Eine Videoaufzeichnung der Sitzung gibt es nicht. Vom Offenen Kanal Merseburg, einem Bürger-Fernsehkanal, für den Freiwillige oft die Sitzungen aufzeichnen, war an dem Tag niemand anwesend, wie der Vorsitzende des Kreistags, Andrej Haufe (CDU), CORRECTIV per E-Mail mitteilte. Auf Nachfrage zum Hintergrund der Sitzung schrieb Haufe: „Am 29.07.2019 kam der Kreistag zu einer Sondersitzung zusammen, um die erforderlichen Beschlüsse zur Durchführung der leider notwendig gewordenen Landratswahl zu fassen.“ Notwendig wurde die Wahl durch den Tod des Landrats Frank Bannert.

An dem Montag waren, darin stimmen alle Berichte überein, nicht alle 54 Abgeordneten anwesend sondern nur etwa 45. Das Abstimmungsergebnis über die Schweigeminute sei von der AfD korrekt wiedergegeben worden, sagt Haufe. Die Linken und Grünen stellen mit 12 Abgeordneten eine gemeinsame Fraktion im Kreistag. Sie sind nach der CDU (15 Abgeordnete) die zweitstärkste Fraktion, vor der AfD (11 Abgeordnete). Wenn 26 Abgeordnete für den Antrag stimmten, müssen unter den 19, die nicht dafür waren, auch Vertreter anderer Parteien als Linke und Grüne gewesen sein. 

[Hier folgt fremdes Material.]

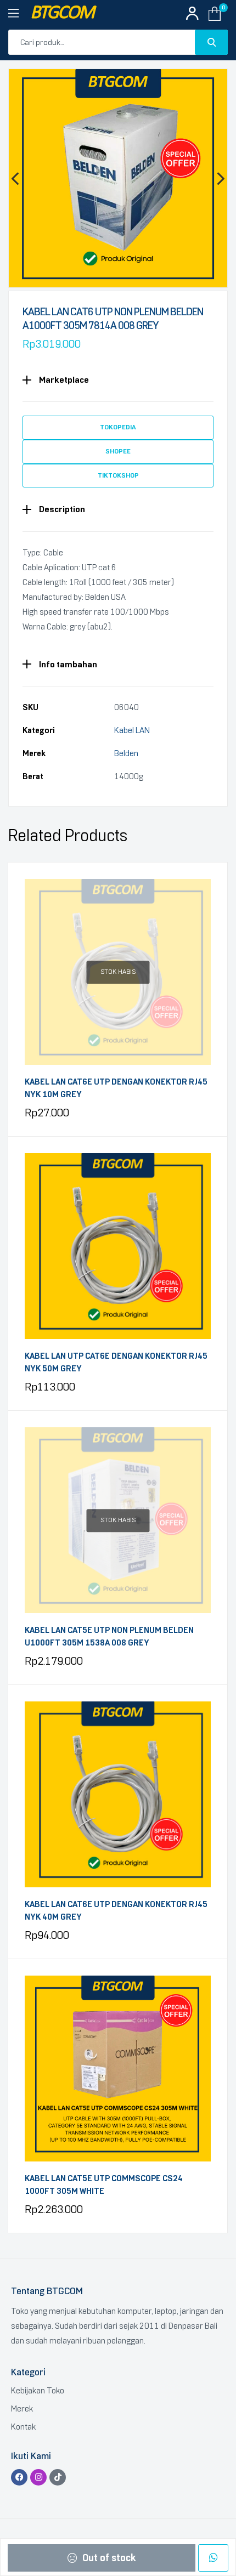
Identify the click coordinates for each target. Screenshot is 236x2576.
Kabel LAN (132, 730)
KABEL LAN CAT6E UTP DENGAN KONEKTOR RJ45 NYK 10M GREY (116, 1088)
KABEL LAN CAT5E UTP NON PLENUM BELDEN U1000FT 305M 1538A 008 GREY (109, 1636)
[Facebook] (19, 2477)
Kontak (23, 2427)
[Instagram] (38, 2477)
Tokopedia (118, 427)
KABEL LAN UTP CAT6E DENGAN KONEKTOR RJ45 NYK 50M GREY (116, 1362)
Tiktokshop (118, 475)
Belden (126, 753)
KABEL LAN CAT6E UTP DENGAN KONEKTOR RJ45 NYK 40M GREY (116, 1910)
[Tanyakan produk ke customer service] (213, 2558)
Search (211, 42)
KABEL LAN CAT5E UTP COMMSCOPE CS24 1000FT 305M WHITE (104, 2185)
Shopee (118, 451)
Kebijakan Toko (37, 2391)
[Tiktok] (57, 2477)
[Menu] (19, 14)
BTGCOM (62, 13)
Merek (22, 2409)
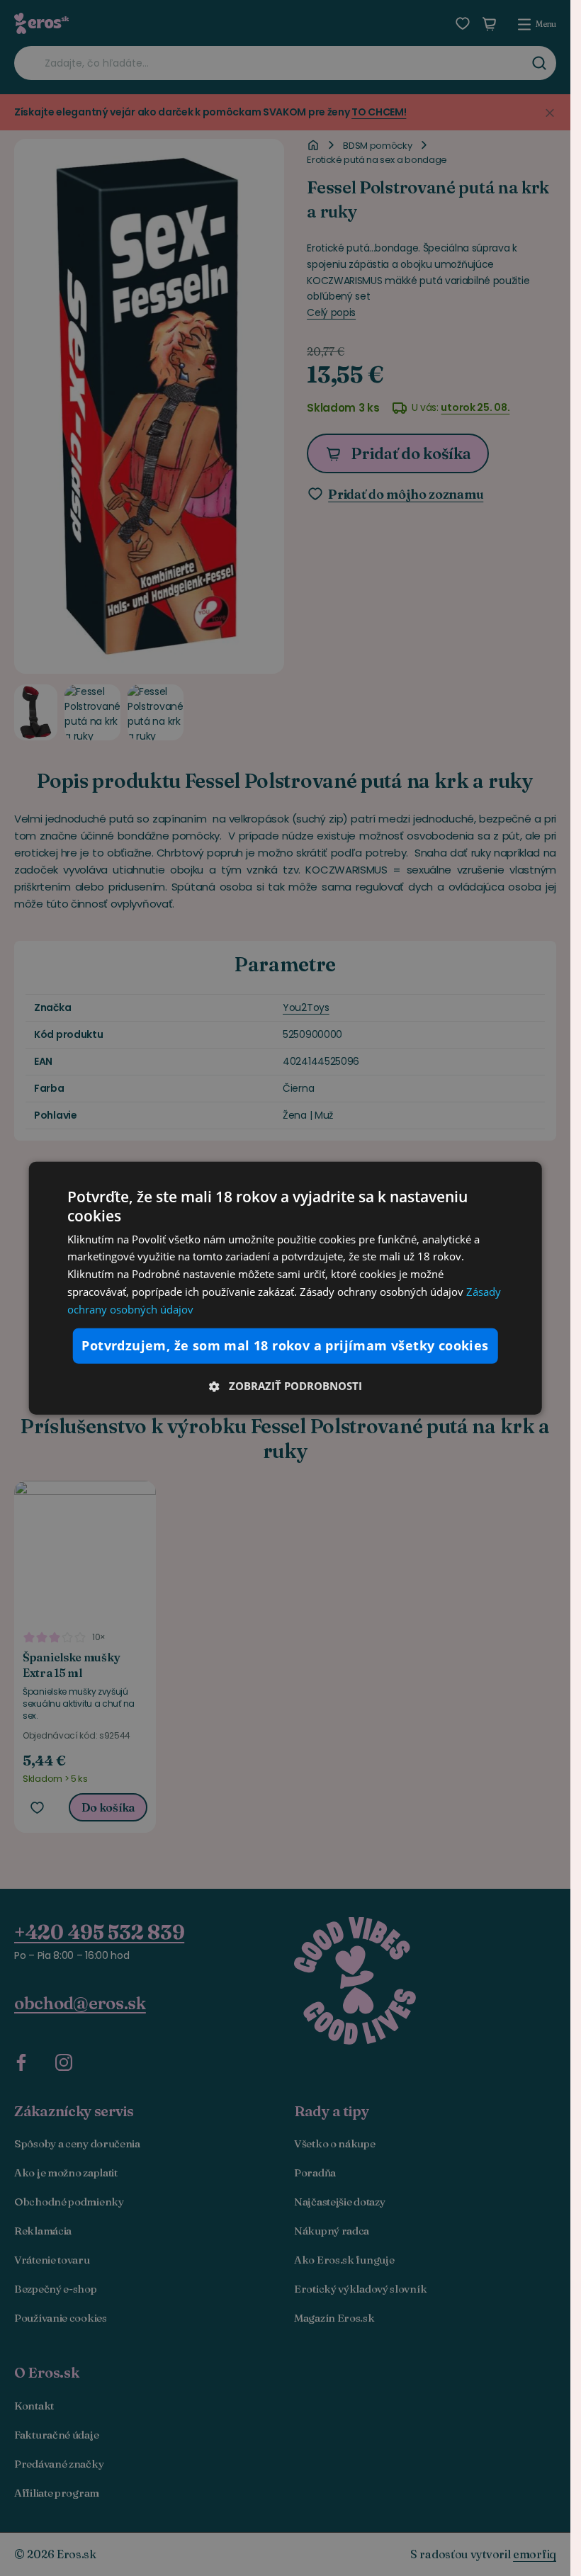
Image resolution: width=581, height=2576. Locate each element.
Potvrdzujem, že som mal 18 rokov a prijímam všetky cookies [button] (284, 1345)
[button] (285, 1385)
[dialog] (285, 1288)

Tatsächlich seien einige Kreistagsmitglieder während der Gedenkminute sitzen geblieben, so Haufe. „Ein Kreistagsmitglied verließ nach meiner Wahrnehmung kurzzeitig aus unbekanntem Grund den Raum. Eine Einnahme von Speisen durch Kreistagsmitglieder habe ich nicht festgestellt.“ Welche Kreistagsmitglieder sitzen geblieben seien, sei nicht dokumentiert worden.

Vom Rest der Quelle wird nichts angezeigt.